The Management of Commercial Road Transport in Ethiopia, Ethiopian PSD Hub, 2009

    Description
    This study, prepared for the Ethiopia PSD Hub, reviews the markets for urban public transport, international road freight transport (particularly the Djibouti corridor), intercity public transport and intercity freight transport in Ethiopia.

    Following the introduction, Chapter Two gives a detailed overview of the Ethiopia’s transport sector, including its road, rail, air cargo, port and shipping infrastructure, as well as the types of multimodal transport services on offer.

    Chapter Three examines the road freight sector in more detail. Topics include current and predicted volumes of import and export traffic; operations; maintenance and planning facilities; terminals; warehousing; vehicle productivity and costs; road user costs; freight tariffs. The table on page 60 offers a set of options to improve efficiency and social outcomes for the freight industry in urban areas.

    Chapter Four examines the market for road passenger transport. It considers issues such as access, affordability and quality of service; capacity utilisation; vehicle productivity and costs; regulations governing market entry; support facilities, tariffs and fares.

    Chapter Five outlines the roles of the various institutions which regulate road transport. It also details the structure of ownership in the road freight market, where associations of independent truckers are by far the largest players, followed by five large commercial firms, some of which are currently state-owned. Chapter Six gives an overview of the regulations themselves, and include sections of key legislative and regulatory issues facing the road transport sector.

    Chapter Seven provides information on key credit, insurance and management issues facing road transport operators. Chapter Eight details other constraints to improved performance in the sector. Chapter Nine focuses on the recommendations for the road transport sector in the National Transport Master Plan Study, compiled by consultants in 2008. Chapter Ten provides a large number of recommendations to improve Ethiopia's road transport sector.

    Here are a few examples of interesting facts drawn from the publication:

    • Most African cities have 30-60 bus seats per thousand residents. In Addis Ababa, there are no more than 10 seats per thousand. The average number of large-bus seats in the city from the sample conducted for this study is just 6 per thousand. Performance data suggests that buses in Addis Ababa typically run at 150% of their rated passenger capacity. Three in four passengers interviewed rated overloading as their primary concern.

    • There may be commercial potential for bagasse, a by-product of sugar production in Ethiopia, to be used to produce ethanol. This could perhaps substitute for 20% of Ethiopian petroleum fuel without requiring expensive vehicle modifications.

    • The market in long-distance public transport may be partially liberalised in the years following this study, with Ethiopia's Transport Authority subcontracting or franchising some routes.
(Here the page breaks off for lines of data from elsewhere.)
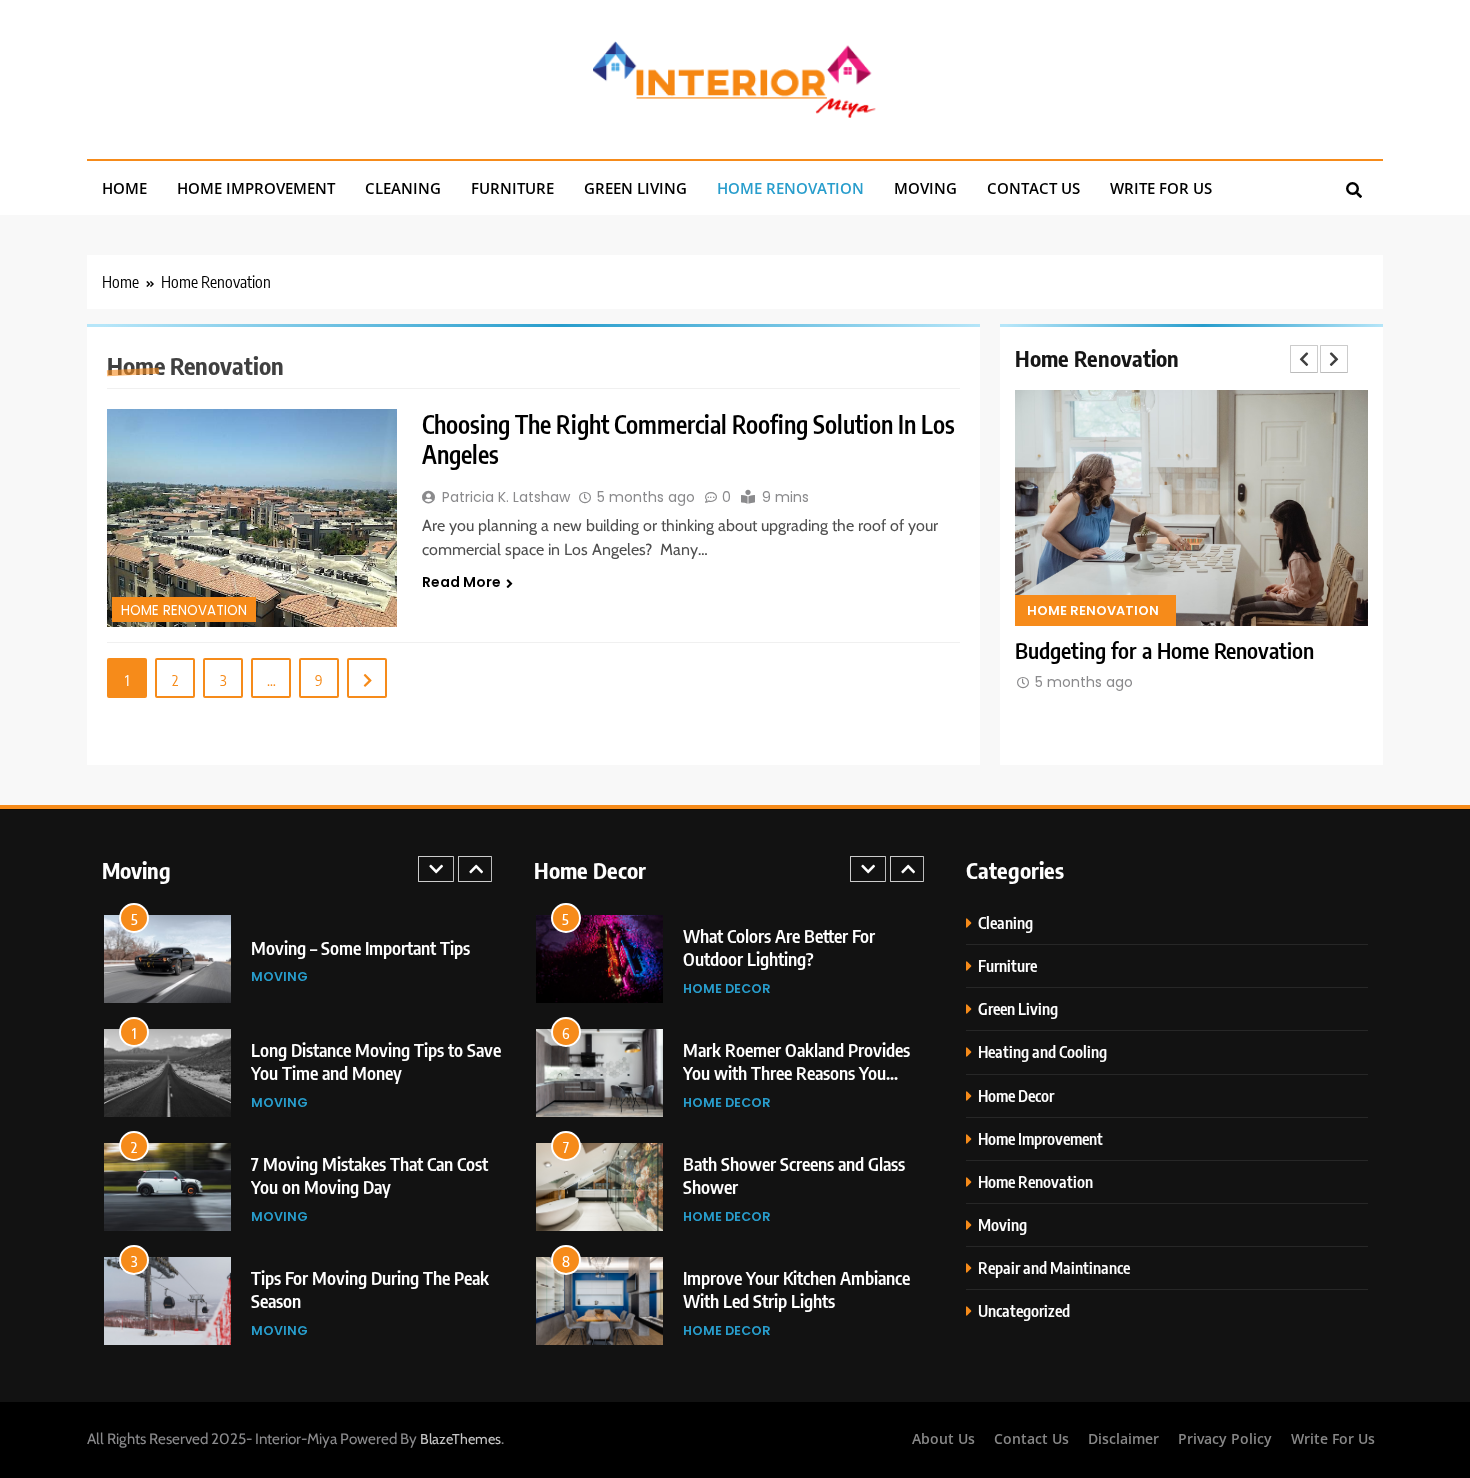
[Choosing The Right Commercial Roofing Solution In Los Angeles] (252, 517)
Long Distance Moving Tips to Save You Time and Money (376, 1061)
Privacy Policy (1225, 1438)
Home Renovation (790, 188)
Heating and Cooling (1042, 1051)
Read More (461, 582)
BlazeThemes (460, 1439)
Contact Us (1033, 188)
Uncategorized (1024, 1310)
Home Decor (727, 988)
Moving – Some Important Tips (360, 947)
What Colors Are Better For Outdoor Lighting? (779, 947)
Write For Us (1161, 188)
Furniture (512, 188)
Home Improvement (256, 188)
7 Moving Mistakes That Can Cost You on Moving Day (369, 1175)
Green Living (635, 188)
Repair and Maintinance (1054, 1267)
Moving (925, 188)
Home (124, 188)
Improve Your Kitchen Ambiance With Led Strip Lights (796, 1289)
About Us (943, 1438)
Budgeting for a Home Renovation (1164, 650)
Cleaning (403, 188)
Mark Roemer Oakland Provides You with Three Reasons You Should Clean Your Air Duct (796, 1072)
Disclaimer (1123, 1438)
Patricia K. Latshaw (506, 497)
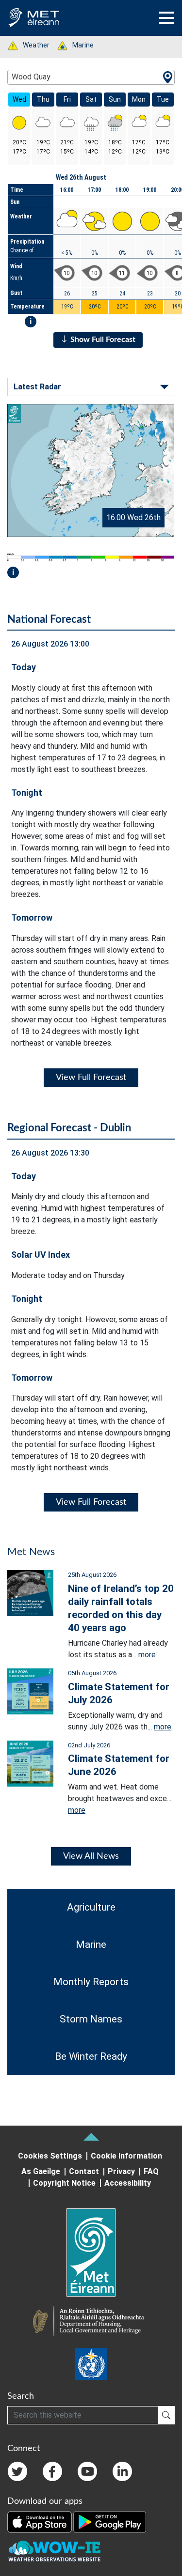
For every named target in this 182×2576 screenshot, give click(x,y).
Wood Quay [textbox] (31, 76)
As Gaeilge (40, 2171)
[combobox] (91, 77)
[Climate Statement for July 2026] (30, 1691)
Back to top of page (91, 2137)
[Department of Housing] (91, 2322)
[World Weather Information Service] (91, 2364)
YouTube (87, 2471)
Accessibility (127, 2183)
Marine (78, 45)
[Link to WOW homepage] (54, 2551)
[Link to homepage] (91, 2252)
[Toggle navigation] (166, 18)
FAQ (151, 2171)
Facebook (52, 2471)
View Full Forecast (91, 1077)
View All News (91, 1856)
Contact (84, 2171)
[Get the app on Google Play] (109, 2521)
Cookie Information (126, 2155)
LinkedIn (122, 2471)
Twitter (17, 2471)
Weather (31, 45)
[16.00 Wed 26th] (90, 470)
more (147, 1654)
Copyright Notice (64, 2183)
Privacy (121, 2171)
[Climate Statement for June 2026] (30, 1762)
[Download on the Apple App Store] (40, 2521)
The study’s findings encourage this trend.

    Summary of results
    The study proposes a total of 95 recommendations. Most of these refer to legislative changes and public sector reform measures which the authors believe would raise the productivity of, and investment in, road transport in Ethiopia. The study does not specify which of these recommendations are likely to require donor support to implement, but does detail which national actors or organisations are best placed to lead action on each recommendation. The report also specifies indicators to track progress on its recommendations, and suggests how these indicators might be tracked. Furthermore, the report suggests timeframes for each of its recommendations.